Critics are outraged that a nonprofit group called Organizing for Action could be offering quarterly meetings with the President Obama to wealthy donors. NBC's Chuck Todd reports.

*** Your Friday 2016 round-up: By the way, here’s a round-up of all the other 2016 activity this week: Hillary Clinton topped all the potential 2016 Republicans in a new national Quinnipiac poll. (And someone made ANOTHER Super PAC supporting her. It's the third.)... Chris Christie, who’s still trying to legalize sports gambling in his state and would take it to the Supreme Court if he has to just as March Madness approaches, faired best among Republicans in the poll…  It wasn’t an easy week for Jindal with his signature “education overhaul” struck down by the state Supreme Court Monday. And he was sparring with his state treasurer, a Republican, over his budget… Gov. Martin O’Malley proposed raising the gas tax in Maryland… And Marco Rubio joined the Rand Paul filibuster, channeling rapper Wiz Khalifa (whom he called a “modern-day poet”), Jay-Z, and “The Godfather.”

*** Last month’s big jobs numbers: Per the AP, “U.S. employers ramped up hiring in February, adding 236,000 jobs and pushing the unemployment rate down to 7.7 percent from 7.9 percent in January. Stronger hiring shows businesses are confident about the economy, despite higher taxes and government spending cuts.” That 7.7% unemployment rate is the lowest it’s been in four years.

*** Bill Clinton calls to overturn DOMA, which he signed into law: This Washington Post op-ed by Bill Clinton -- calling to overturn the Defense of Marriage Act, which he signed into law -- is certainly news. It’s not every day that a former president writes an op-ed admitting to a mistake. “As the president who signed the act into law, I have come to believe that DOMA is contrary to those principles and, in fact, incompatible with our Constitution,” he writes. “When I signed the bill, I included a statement with the admonition that ‘enactment of this legislation should not, despite the fierce and at times divisive rhetoric surrounding it, be understood to provide an excuse for discrimination.’ Reading those words today, I know now that, even worse than providing an excuse for discrimination, the law is itself discriminatory.
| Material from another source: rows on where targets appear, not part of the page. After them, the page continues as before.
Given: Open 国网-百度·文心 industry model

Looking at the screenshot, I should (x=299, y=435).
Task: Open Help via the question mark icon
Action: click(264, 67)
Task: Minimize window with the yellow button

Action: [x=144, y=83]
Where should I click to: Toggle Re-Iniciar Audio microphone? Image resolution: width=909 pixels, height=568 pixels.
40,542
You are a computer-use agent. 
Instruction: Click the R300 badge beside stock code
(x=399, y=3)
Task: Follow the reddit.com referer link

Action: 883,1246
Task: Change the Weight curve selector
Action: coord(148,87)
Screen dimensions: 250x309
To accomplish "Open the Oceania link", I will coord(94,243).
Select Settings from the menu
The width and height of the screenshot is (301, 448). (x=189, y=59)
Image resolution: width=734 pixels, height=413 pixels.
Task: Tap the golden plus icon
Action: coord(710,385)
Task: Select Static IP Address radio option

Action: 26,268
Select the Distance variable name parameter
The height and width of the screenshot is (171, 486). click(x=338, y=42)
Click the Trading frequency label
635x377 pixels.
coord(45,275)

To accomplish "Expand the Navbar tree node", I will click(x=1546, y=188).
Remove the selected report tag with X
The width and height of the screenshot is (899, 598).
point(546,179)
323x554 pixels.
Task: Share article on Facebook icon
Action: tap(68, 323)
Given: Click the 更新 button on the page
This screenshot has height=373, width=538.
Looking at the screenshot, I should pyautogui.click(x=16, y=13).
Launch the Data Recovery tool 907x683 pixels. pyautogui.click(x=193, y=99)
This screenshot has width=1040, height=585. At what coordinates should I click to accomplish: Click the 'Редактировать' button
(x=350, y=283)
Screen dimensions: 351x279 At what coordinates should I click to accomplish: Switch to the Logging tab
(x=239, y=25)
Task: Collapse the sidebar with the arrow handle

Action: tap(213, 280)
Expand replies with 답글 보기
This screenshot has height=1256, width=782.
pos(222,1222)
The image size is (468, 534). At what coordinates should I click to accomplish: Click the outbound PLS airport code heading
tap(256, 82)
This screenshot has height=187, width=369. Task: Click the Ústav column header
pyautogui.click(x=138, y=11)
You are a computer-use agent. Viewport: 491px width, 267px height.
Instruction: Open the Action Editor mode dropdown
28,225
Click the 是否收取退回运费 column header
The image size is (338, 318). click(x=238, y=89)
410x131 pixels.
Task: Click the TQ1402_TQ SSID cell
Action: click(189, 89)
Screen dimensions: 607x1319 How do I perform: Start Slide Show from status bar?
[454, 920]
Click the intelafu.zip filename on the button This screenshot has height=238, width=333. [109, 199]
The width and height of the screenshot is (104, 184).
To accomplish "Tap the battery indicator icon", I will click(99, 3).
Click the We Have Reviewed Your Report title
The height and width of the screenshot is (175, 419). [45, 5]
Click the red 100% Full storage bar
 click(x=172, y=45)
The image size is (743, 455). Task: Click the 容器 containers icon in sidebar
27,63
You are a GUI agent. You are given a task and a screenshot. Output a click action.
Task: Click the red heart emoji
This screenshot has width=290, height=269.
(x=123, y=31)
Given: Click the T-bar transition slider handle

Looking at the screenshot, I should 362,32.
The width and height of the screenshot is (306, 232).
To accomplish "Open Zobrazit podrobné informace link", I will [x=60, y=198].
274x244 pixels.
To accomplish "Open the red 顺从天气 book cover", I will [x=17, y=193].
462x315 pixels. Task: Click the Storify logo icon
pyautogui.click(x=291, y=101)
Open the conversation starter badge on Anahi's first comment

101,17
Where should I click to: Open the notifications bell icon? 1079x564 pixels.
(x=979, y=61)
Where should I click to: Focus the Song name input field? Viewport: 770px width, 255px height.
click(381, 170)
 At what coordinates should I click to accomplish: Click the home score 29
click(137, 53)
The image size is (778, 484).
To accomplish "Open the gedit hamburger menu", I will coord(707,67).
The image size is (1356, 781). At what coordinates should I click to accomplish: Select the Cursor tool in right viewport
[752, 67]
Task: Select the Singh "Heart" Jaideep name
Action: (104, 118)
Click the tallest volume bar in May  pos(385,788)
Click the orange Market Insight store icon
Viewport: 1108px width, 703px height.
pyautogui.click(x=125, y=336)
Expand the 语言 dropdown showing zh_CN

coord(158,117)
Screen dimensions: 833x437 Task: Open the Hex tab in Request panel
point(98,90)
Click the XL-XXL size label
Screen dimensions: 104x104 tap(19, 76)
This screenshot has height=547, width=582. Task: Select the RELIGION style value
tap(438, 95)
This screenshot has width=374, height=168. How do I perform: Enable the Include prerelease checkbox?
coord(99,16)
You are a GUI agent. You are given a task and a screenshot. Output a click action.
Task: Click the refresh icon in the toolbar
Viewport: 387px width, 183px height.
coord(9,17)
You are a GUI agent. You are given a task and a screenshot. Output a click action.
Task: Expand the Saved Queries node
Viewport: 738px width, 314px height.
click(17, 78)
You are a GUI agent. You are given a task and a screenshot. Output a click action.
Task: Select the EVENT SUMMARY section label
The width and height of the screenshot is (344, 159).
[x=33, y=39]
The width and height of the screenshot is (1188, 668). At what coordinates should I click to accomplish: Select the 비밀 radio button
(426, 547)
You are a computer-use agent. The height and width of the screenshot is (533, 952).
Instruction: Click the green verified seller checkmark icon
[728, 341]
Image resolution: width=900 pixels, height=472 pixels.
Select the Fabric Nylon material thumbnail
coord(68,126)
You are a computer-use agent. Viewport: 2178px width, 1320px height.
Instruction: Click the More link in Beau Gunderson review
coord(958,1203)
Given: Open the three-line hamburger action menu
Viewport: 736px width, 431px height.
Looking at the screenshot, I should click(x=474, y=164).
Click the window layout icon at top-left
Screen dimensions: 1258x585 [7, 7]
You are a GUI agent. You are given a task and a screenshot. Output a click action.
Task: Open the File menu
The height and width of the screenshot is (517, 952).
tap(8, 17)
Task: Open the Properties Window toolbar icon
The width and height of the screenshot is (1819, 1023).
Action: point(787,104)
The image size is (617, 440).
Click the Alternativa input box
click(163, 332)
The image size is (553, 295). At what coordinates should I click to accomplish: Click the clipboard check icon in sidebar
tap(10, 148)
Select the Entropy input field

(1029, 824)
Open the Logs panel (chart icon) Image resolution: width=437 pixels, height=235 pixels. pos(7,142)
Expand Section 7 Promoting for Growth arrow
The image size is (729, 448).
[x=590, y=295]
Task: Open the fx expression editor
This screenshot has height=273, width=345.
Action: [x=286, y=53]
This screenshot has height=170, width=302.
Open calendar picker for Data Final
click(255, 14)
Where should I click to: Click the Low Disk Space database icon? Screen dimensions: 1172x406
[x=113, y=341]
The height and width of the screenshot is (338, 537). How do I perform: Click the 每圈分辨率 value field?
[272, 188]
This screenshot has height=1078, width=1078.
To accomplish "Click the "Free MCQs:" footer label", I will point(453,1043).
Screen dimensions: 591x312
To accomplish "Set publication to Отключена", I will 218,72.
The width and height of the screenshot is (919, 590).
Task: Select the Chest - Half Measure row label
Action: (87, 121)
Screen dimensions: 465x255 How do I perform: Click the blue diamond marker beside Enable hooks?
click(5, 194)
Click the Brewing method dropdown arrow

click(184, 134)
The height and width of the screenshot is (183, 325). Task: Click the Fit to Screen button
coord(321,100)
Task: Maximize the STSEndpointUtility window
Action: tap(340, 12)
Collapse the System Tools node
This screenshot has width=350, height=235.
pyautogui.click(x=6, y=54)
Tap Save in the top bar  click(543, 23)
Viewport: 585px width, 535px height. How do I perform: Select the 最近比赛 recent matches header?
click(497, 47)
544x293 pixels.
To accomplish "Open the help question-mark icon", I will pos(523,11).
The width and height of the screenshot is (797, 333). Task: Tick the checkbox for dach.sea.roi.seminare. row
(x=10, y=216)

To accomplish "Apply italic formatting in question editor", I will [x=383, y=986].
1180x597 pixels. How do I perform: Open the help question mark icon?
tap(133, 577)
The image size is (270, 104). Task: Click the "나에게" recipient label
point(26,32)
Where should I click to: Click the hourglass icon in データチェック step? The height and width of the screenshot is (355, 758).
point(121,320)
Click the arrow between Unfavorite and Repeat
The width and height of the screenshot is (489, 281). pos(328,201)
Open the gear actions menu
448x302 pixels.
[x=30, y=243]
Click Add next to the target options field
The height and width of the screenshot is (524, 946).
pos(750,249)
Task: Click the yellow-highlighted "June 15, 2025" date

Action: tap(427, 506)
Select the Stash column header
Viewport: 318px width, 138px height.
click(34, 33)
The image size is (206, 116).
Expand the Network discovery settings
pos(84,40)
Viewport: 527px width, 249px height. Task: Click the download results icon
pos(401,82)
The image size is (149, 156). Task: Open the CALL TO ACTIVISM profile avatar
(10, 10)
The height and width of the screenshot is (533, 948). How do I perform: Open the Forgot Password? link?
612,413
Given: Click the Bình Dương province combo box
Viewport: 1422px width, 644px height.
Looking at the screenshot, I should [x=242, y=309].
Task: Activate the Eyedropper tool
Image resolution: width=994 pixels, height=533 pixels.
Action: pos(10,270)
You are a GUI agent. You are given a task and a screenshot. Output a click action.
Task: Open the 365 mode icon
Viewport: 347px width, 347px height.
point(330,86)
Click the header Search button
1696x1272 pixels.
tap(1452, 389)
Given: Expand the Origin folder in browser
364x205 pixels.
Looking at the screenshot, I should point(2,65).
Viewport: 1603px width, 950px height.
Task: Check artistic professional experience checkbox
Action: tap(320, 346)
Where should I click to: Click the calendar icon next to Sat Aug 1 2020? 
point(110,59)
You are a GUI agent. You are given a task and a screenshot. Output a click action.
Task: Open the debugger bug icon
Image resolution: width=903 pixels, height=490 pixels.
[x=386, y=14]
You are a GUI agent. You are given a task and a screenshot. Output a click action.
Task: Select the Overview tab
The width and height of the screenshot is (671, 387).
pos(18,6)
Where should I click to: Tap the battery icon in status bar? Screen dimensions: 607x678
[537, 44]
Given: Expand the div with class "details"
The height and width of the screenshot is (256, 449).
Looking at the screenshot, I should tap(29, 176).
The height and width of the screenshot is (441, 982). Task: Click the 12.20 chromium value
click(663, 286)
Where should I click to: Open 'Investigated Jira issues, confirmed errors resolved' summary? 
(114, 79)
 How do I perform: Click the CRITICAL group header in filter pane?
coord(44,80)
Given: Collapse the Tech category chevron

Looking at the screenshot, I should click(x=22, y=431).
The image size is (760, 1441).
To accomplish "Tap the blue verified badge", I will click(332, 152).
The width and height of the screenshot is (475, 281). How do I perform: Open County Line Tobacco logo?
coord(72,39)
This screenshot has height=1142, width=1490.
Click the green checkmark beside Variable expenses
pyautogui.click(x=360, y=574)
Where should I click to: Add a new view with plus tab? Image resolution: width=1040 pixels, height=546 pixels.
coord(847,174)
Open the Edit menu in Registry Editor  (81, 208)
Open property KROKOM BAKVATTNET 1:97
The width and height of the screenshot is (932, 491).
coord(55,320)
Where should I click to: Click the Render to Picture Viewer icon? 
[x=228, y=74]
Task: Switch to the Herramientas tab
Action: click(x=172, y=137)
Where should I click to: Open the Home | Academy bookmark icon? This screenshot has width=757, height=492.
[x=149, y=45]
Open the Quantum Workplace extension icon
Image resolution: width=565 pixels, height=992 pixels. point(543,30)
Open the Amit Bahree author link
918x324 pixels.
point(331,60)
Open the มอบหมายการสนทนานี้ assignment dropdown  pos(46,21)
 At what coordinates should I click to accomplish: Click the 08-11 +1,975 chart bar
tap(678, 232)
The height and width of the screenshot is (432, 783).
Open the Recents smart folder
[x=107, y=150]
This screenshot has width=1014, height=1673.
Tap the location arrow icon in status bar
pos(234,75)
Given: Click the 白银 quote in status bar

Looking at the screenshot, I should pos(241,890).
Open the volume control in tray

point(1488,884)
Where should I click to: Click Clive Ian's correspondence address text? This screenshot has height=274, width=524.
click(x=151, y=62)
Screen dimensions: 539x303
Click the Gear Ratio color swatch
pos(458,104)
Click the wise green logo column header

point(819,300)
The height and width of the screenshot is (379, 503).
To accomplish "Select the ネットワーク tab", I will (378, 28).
It should be overturned.”

*** Levin retires, creating another open-seat opportunity for GOP: As NBC’s Mike O’Brien reported yesterday, Sen. Carl Levin (D-MI), who chairs the Senate Armed Services Committee, announced he won’t seek another term in 2014. Like Tom Harkin’s earlier retirement in Iowa, this gives Republicans an opportunity to capture this seat next year. Democrats should still be favored to win this contest -- Republicans haven’t won a Senate race in Michigan since 1994 -- but they do have to play defense now, and it is a midterm year. As for potential successors, the name we’re hearing on the Democratic side is Rep. Gary Peters (D-MI), but you can bet that former Gov. Jennifer Granholm will think about running. On the GOP side, there’s Rep. Mike Rogers, chairman of the House intelligence committee; Bill Schuette, the state attorney general and former three-term 1980s U.S. congressmant; Brian Calley, the 35-year-old lieutenant governor; Secretary of State Ruth Johnson; and Dave Brandon, the University of Michigan’s athletic director.

*** 2014 retirement watch: Given the Levin news, here’s our retirement watch for 2014: The Democrats -- so far -- have to defend five open seats (West Virginia’s Jay Rockefeller, Massachusetts’ John Kerry, Iowa’s Tom Harkin, New Jersey’s Frank Lautenberg, and Michigan’s Carl Levin), versus two for Republicans (Nebraska’s Johanns and Georgia’s Saxby Chambliss).